## SHORT PROBLEM 1:
Quote the forum thread about RDA stands in full, word for word.

◆ ◆ ◆

# RDA stand?



## Viper_SA (2/4/15)

Looking at options for an RDA stand when they are not in use. Most places I've been to can't even figure out what thread is used on the 510 connector, so buying material as a DIY option is proving difficult. What do most people use? Show your pics for suggestions, please

Reactions: Winner 1


----------



## Rob Fisher (2/4/15)



Reactions: Like 2


----------



## Viper_SA (2/4/15)

Nice one uncle Rob, but not all of us have that many mods to keep the RDA's on    I'd like a stand for the att only, but I hope one day I have a collection like yours

Reactions: Funny 1


----------



## Balsak (2/4/15)

How do u want to look like ?


----------



## Rob Fisher (2/4/15)

Here are some ideas for you.

Reactions: Like 1 | Winner 2


----------



## Dubz (2/4/15)

I use these that I got from Fasttech...

https://www.fasttech.com/products/3030/10007110/1579705-aluminum-stand-for-510-atomizers-7-pack

Reactions: Like 1


----------



## skola (2/4/15)

Or maybe something like this from heavengifts..
http://www.heavengifts.com/vapeonly-Single-port-510-atomizer-cartomzier-Stand-Base-Holder.html
I'm sure one of our local vendors stock them?

Reactions: Like 1


----------



## skola (2/4/15)

@Dubz beat me to it!


----------



## Dubz (2/4/15)

◆ ◆ ◆

## SHORT PROBLEM 2:
In the records, take the part that opens with the line containing "How do I perform: Select" and runs through the end of the records. Write those lines out again, requests included, with -21 added to every coordinate in the answers, and leave the pictures out.

(Screen grounding examples)
◆ ◆ ◆

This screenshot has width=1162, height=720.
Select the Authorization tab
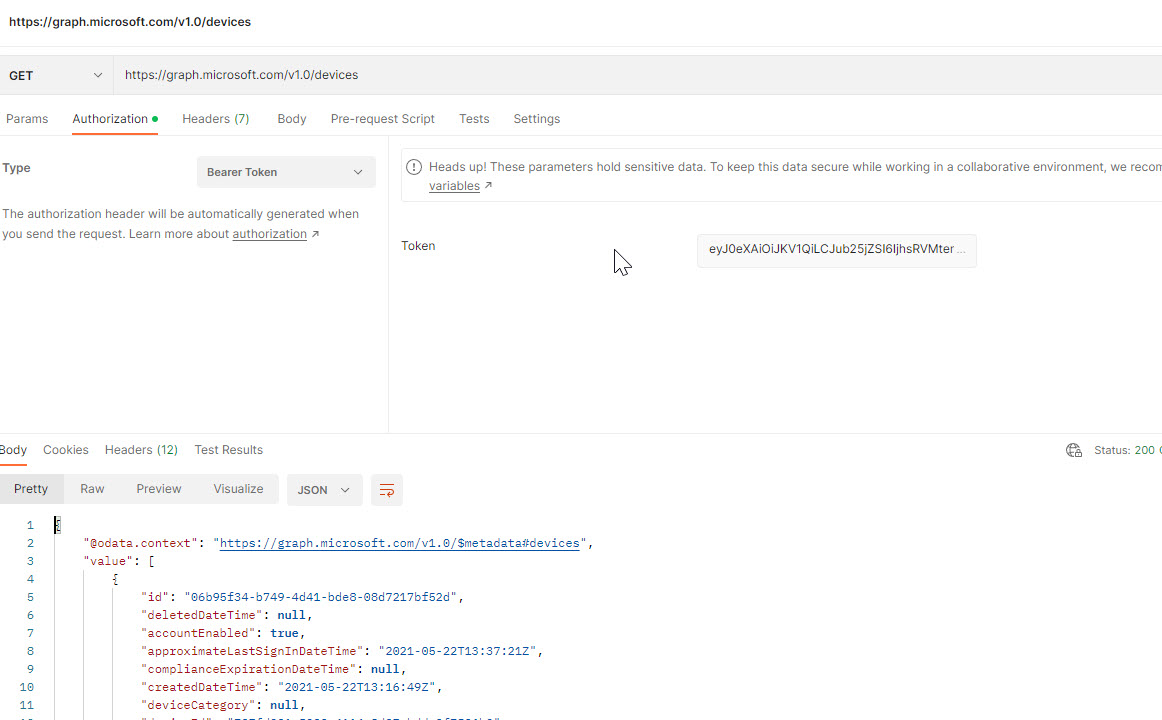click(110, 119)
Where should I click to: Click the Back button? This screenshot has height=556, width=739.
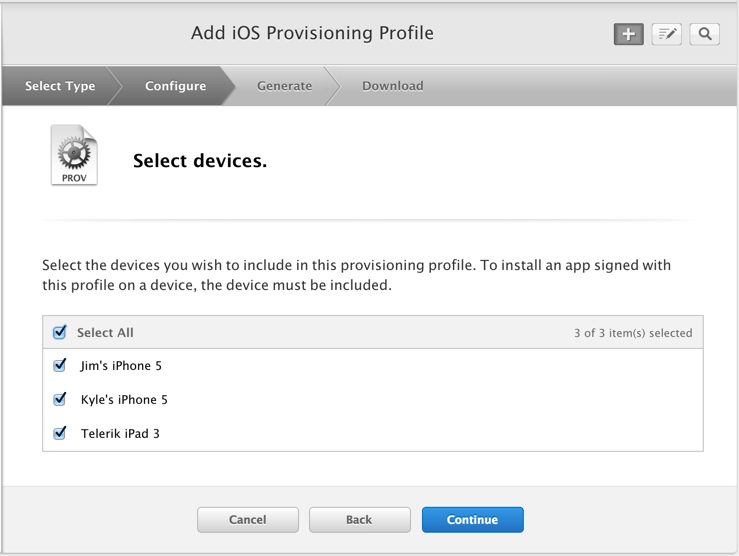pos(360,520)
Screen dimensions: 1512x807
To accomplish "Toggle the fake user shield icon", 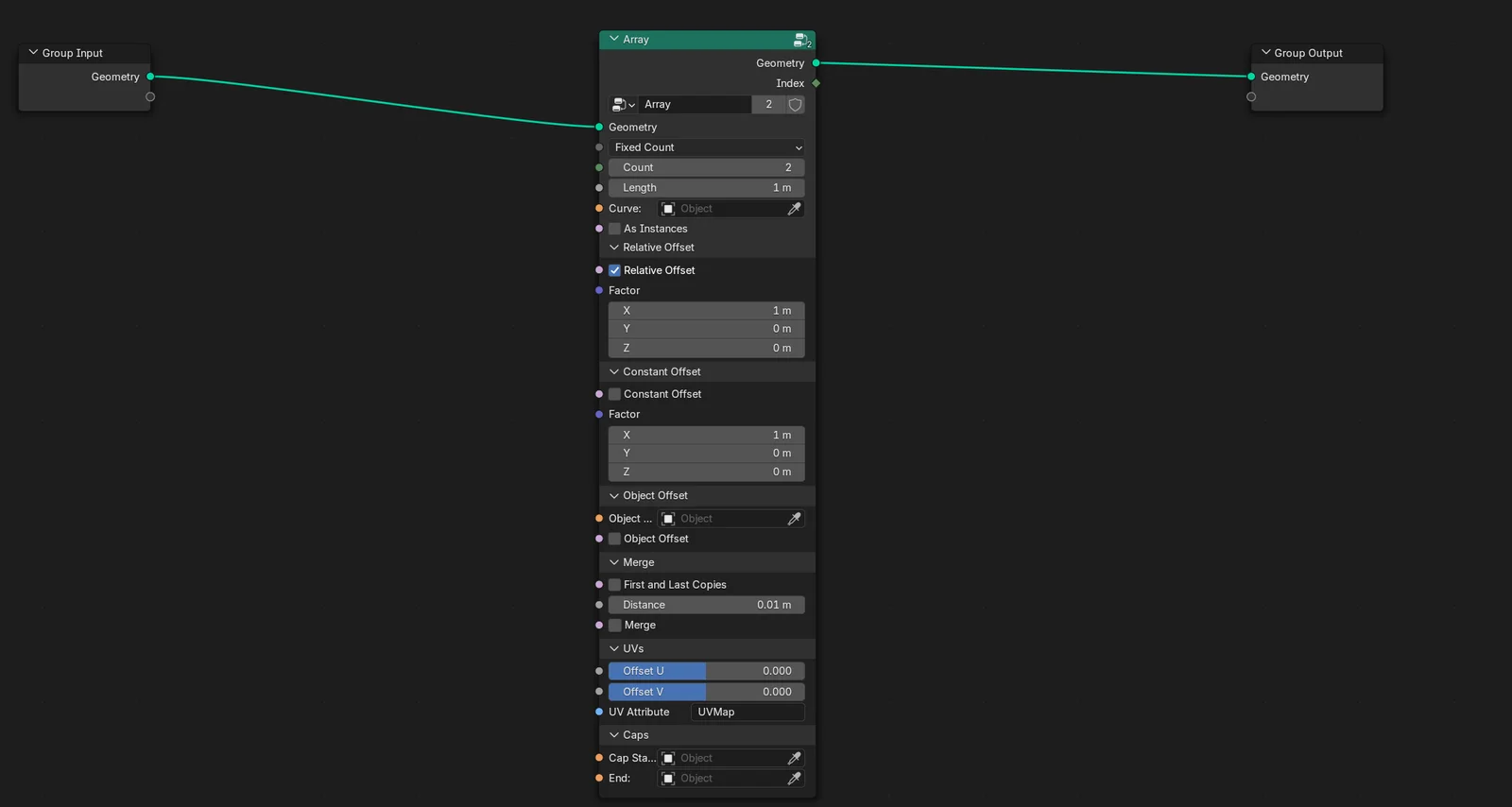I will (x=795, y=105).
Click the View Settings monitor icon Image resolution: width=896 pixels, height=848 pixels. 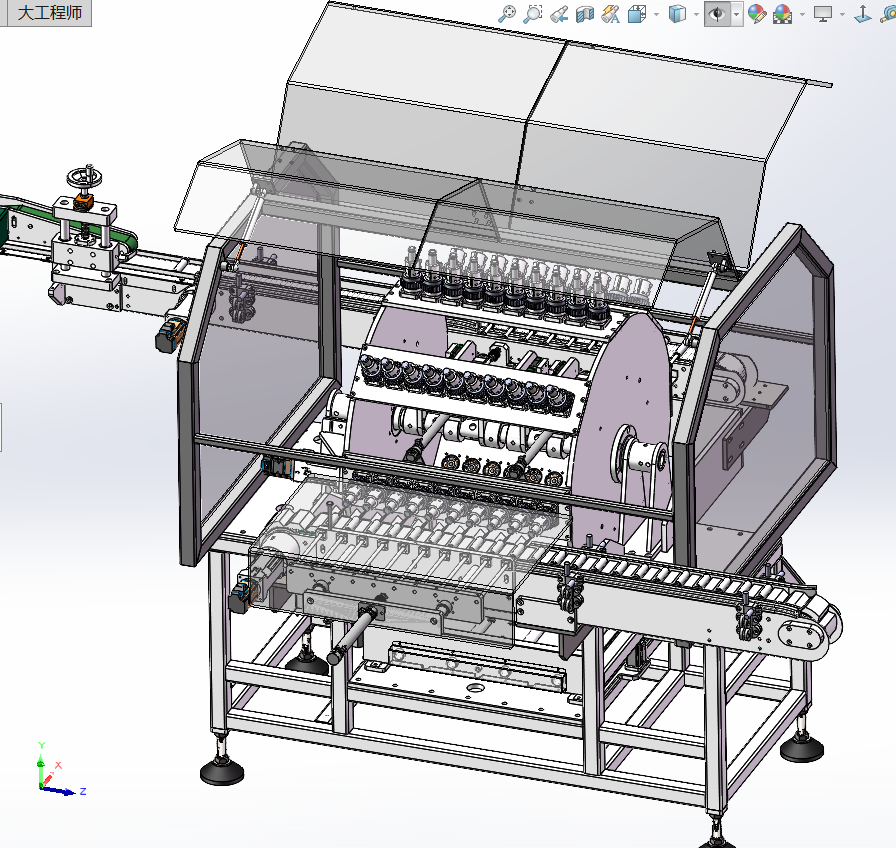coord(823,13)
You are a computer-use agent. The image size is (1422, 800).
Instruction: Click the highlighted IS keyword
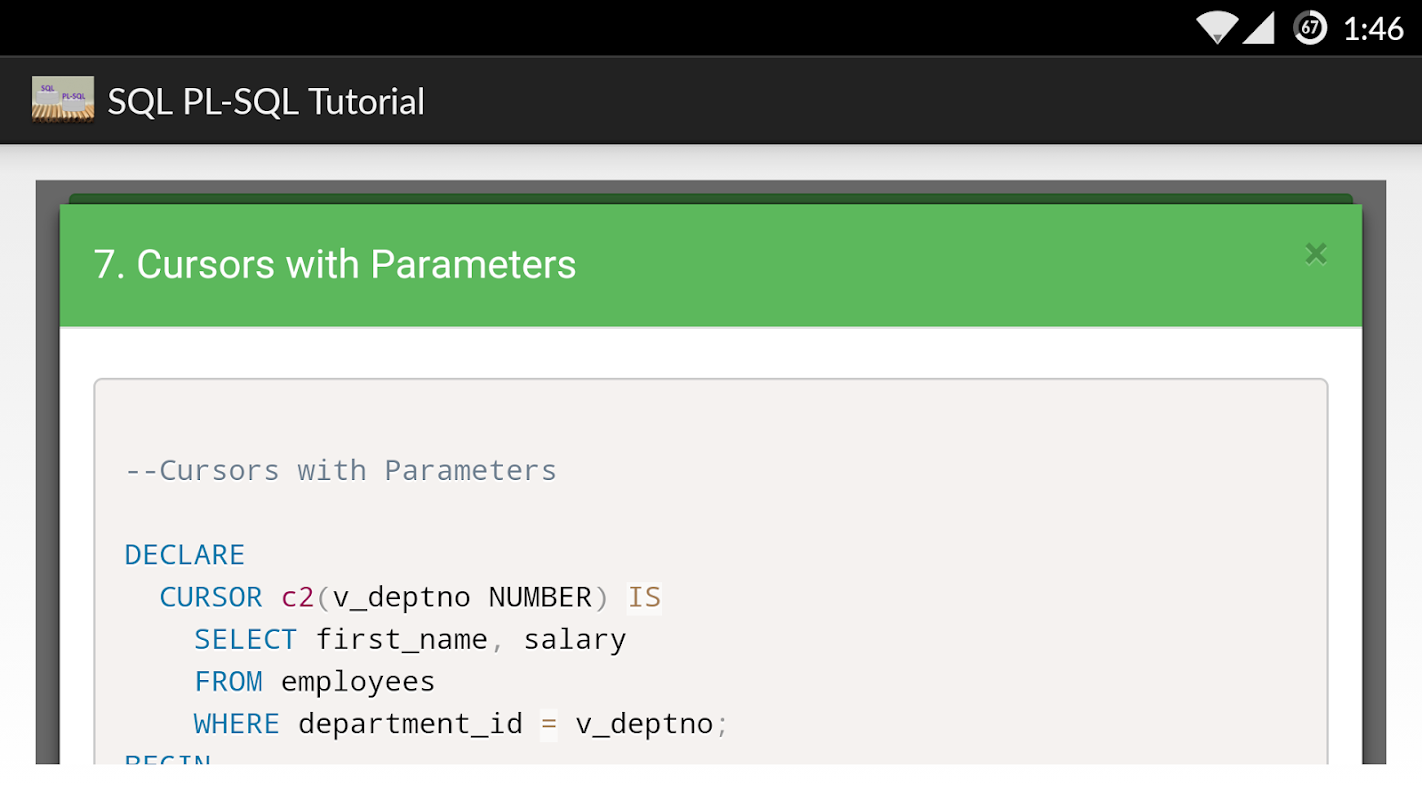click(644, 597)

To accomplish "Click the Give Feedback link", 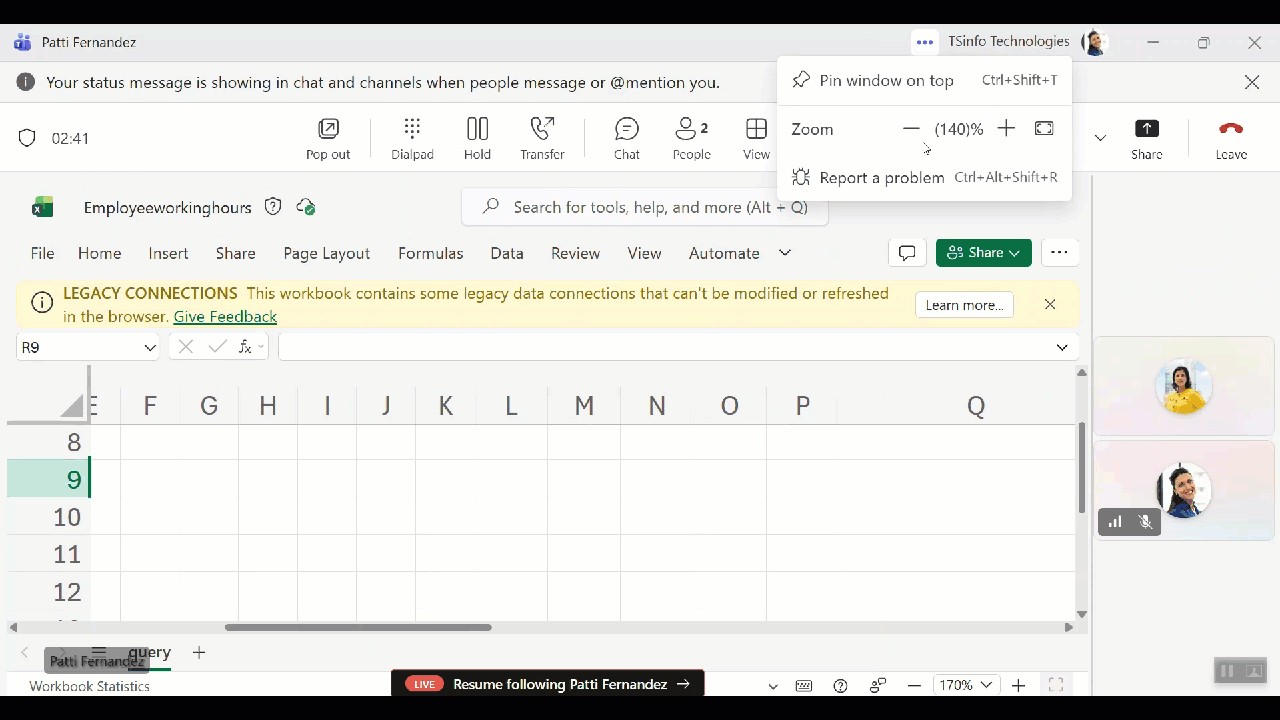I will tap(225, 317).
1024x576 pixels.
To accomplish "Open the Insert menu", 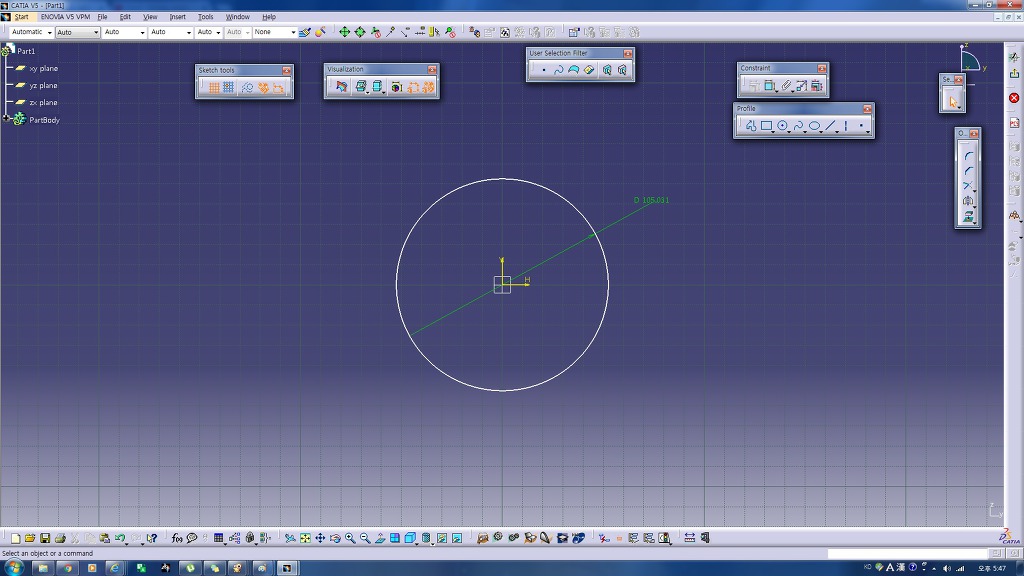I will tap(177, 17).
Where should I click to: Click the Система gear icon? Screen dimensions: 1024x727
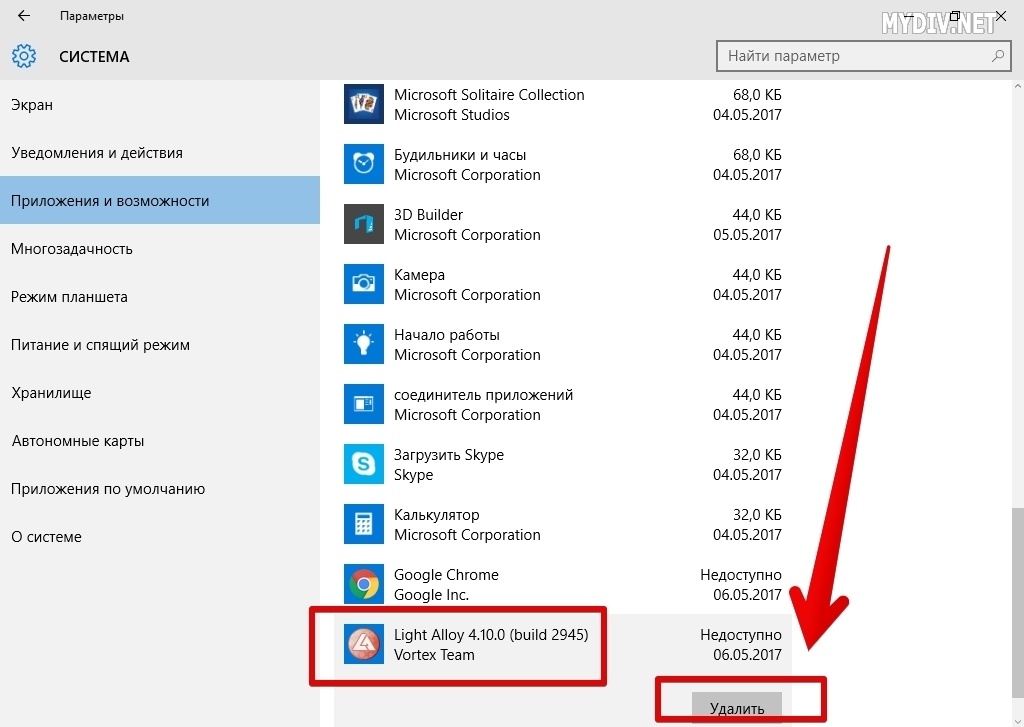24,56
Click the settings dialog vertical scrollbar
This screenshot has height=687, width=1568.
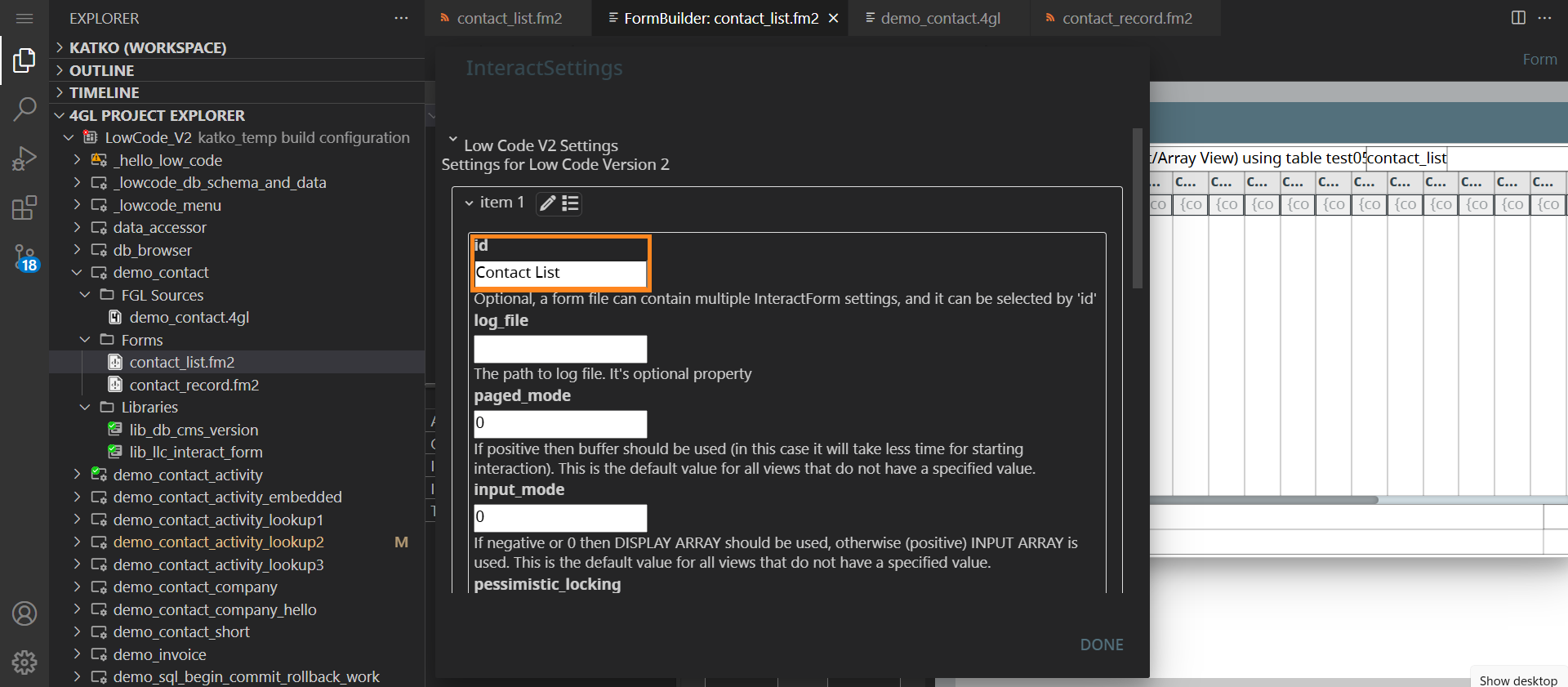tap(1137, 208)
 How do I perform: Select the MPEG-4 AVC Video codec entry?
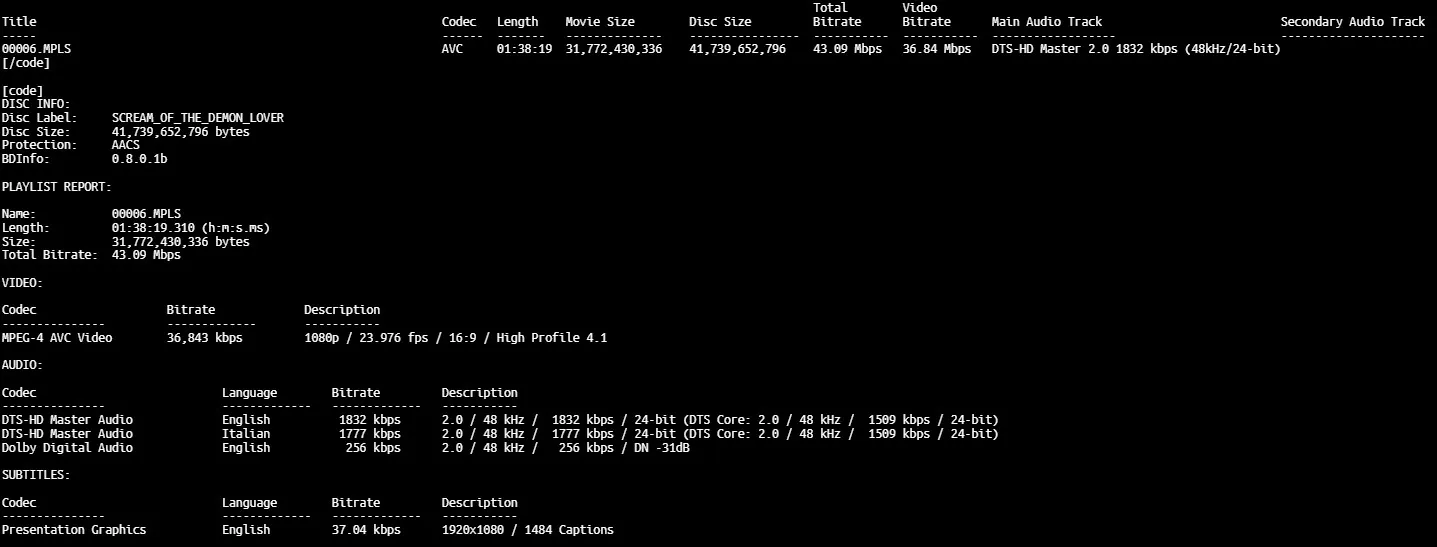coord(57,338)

◆ ◆ ◆

## TASK RESULT 1:
# RDA stand?



## Viper_SA (2/4/15)

Looking at options for an RDA stand when they are not in use. Most places I've been to can't even figure out what thread is used on the 510 connector, so buying material as a DIY option is proving difficult. What do most people use? Show your pics for suggestions, please

Reactions: Winner 1


----------



## Rob Fisher (2/4/15)



Reactions: Like 2


----------



## Viper_SA (2/4/15)

Nice one uncle Rob, but not all of us have that many mods to keep the RDA's on    I'd like a stand for the att only, but I hope one day I have a collection like yours

Reactions: Funny 1


----------



## Balsak (2/4/15)

How do u want to look like ?


----------



## Rob Fisher (2/4/15)

Here are some ideas for you.

Reactions: Like 1 | Winner 2


----------



## Dubz (2/4/15)

I use these that I got from Fasttech...

https://www.fasttech.com/products/3030/10007110/1579705-aluminum-stand-for-510-atomizers-7-pack

Reactions: Like 1


----------



## skola (2/4/15)

Or maybe something like this from heavengifts..
http://www.heavengifts.com/vapeonly-Single-port-510-atomizer-cartomzier-Stand-Base-Holder.html
I'm sure one of our local vendors stock them?

Reactions: Like 1


----------



## skola (2/4/15)

@Dubz beat me to it!


----------



## Dubz (2/4/15)

## TASK RESULT 2:
 How do I perform: Select the MPEG-4 AVC Video codec entry?
coord(36,317)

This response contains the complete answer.